Failing that, choose something you can remember. It does not need to be terribly long just to protect a lockscreen. Both Android and iOS support the feature to have the phone's data automatically wiped after too many failed attempts. That should be sufficient to dissuade thieves from trying to brute-force your password. Find or create something that is memorable to you that can be easily regurgitated: a number embedded in a stupid jingle from your childhood; the production code of your favorite Simpsons episode; the number of times you died your first playthrough of Dark Souls; etc.
If you are using a PIN, choose more than the bare minimum. Instead of four digits in length, go for six, or seven. A longer password provides more entropy .
Use an alphanumeric password on your laptop. Your laptop will have a physical keyboard--there's no reason that you can't come up with something with letters and numbers.
Use a password or PIN that is derived from personal information. This means that a piece of your birth-date , SSN, or mother's maiden name should not be part of your passcode.
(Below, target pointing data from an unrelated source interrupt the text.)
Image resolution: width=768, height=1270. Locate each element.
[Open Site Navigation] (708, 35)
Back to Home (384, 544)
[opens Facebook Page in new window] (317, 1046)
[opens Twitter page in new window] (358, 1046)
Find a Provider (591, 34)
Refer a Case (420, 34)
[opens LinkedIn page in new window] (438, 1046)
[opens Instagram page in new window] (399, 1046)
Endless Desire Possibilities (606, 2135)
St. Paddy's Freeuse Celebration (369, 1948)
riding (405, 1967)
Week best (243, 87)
Your birth-date, your phone number, and your SSN are public knowledge: anyone who cares to pay the nominal fee to look you up can find out your date of birth or your SSN. Your mother's maiden name, as well, is publicly-accessible. Put another way, if you put your birthday or your SSN as the passcode, you are making the identification something you are. It should be something you know.
Use something incredibly long or difficult to enter. If all of your other settings are as recommended, your phone should automatically lock itself very quickly whenever the phone is not in use, meaning you will need to unlock it multiple times a day. If the password is long or frustrating to enter, you will be tempted to turn it off altogether instead of dealing with the inconvenience. While a longer passcode is obviously better, a little security is better than no security.
Use the same passcode across all of your devices. Your laptop should NOT have the same passcode as your phone or your tablet. If one gets compromised, they are now all compromised.